Patterns and principles – how will AI understand the world?

Some practitioners believe that a sufficiently powerful AI system will eventually develop a working understanding of how real-world objects interact dynamically purely by being trained on various types of sensor data.

Others take a different view. These experts argue that AI designed to control robotics in complex environments must have a deep, built-in understanding of the laws of physics. With this understanding, the system can model the machine and its environment mathematically, allowing it to predict movements and forces with speed, precision, and robustness.

“Now, we are developing machines that comprehend the world through fundamental physical principles.”

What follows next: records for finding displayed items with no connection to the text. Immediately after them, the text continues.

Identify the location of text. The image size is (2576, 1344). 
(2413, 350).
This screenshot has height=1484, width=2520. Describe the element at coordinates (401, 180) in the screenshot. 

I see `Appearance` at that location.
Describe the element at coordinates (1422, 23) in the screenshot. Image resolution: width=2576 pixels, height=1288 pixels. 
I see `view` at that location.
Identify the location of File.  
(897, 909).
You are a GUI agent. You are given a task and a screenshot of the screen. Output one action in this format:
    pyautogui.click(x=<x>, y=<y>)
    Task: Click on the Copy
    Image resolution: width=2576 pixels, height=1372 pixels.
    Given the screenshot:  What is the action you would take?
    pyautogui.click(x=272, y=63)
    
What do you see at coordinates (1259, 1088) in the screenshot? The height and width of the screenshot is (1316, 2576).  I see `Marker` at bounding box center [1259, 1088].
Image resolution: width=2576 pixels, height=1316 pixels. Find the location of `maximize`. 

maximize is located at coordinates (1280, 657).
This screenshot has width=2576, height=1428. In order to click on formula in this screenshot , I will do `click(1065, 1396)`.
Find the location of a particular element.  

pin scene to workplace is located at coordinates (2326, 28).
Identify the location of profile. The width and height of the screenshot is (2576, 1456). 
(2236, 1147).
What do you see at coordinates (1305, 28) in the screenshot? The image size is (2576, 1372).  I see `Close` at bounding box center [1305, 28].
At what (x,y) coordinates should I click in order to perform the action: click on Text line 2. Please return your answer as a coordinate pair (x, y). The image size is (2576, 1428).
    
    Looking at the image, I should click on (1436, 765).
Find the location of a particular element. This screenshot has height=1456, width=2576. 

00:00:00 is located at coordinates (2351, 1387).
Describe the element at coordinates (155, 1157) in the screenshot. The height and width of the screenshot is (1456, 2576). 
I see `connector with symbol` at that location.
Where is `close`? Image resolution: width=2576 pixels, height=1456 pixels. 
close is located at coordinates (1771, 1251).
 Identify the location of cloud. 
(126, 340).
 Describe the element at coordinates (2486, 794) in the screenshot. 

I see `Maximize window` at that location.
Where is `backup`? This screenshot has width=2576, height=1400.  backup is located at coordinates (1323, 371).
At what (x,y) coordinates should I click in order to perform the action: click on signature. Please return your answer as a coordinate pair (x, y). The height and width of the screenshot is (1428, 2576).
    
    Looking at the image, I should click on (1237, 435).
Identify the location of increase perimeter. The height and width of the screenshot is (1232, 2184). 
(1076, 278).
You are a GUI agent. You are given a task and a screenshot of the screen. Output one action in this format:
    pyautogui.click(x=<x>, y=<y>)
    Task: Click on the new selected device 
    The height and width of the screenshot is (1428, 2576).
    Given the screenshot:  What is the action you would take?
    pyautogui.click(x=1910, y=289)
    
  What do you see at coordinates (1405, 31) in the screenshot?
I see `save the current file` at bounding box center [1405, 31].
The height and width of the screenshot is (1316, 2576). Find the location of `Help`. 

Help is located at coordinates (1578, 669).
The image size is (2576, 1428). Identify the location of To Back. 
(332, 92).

Kenneth Bodin, CEO and co-founder, Algoryx

Algoryx, a pioneer in real-time physics simulation, is firmly positioned in the latter camp. Many of the world’s leading machine manufacturers and researchers rely on Algoryx’s high-fidelity physics simulation software, AGX Dynamics, as a virtual training ground for autonomous control systems. But for Algoryx, digital physics isn’t just a tool for AI training—it should be embedded directly into the working machine’s autonomy systems.

“Machines are designed to extend human capabilities across large scales of time, speed, range, and force. Now, we are developing machines that comprehend the world through fundamental physical principles. This integration will enable autonomous systems to anticipate outcomes and make informed decisions, even amidst the complexity of interacting scales — something that traditional neural networks cannot achieve alone,” says Algoryx CEO Kenneth Bodin. 

Tackling perception-to-action challenges in €8 Million project

To move closer to realizing this vision, Algoryx has joined an elite group of European industry partners and academic researchers in the €8 million EU-funded XSCAVE project. The industry partners include Swedish forestry machine manufacturer Komatsu Forest, Finnish earthmoving automation company Novatron, and Estonian mobile robotics firm Clevon.

“When we embed computational models and equation solvers for the physics, we make the AI informed about cause and effect”

Martin Servin, senior principal scientist and co-founder, Algoryx

XSCAVE, short for “explainable, safe, contact-aware planning and control for heavy machinery manipulation and navigation,” relies on Algoryx’s digital physics as a key component of its perception-to-action technology. First, Algoryx will create physics-based simulators used to train AI systems. Later in the project, we will develop a lightweight version of the physics simulation engine, designed to be embedded directly into the machines to provide real-time feedback during operation.

“When we embed computational models and equation solvers for the physics, we make the AI informed about cause and effect, and a tool for predicting the probable outcome of planned movements before they are executed. This makes it possible to rule out options associated with an unacceptable risk of damage or negative environmental impact. At the same time, we believe this is a way to achieve higher precision and efficiency,”  says Martin Servin. 

The goal of the project is to create autonomous terrain machines with unprecedented abilities to plan, control, and adapt their actions based on the task at hand and the terrain they’re navigating. In the final stages of XSCAVE, the new control system technology will be implemented in machines like a forestry forwarder and an excavator, demonstrating the groundbreaking capabilities of this AI-driven system.

The academic partners involved in XSCAVE bring world-leading expertise in autonomous control systems, machine learning, physics simulation, and computer vision. The University of Tartu (Estonia) coordinates the project, with contributions from Tampere University (Finland), Aalto University (Finland), Umeå University (Sweden), FZI Forschungszentrum Informatik (Germany), and Czech Technical University in Prague (Czechia).

For the XSCAVE project partners, a hybrid approach between neural network pipelines and physics-derived priors is the most promising way to build autonomous systems that can handle the complex work tasks of construction, forestry, and off-road transportation. It is also the best way to build autonomous systems that will be safe and explainable.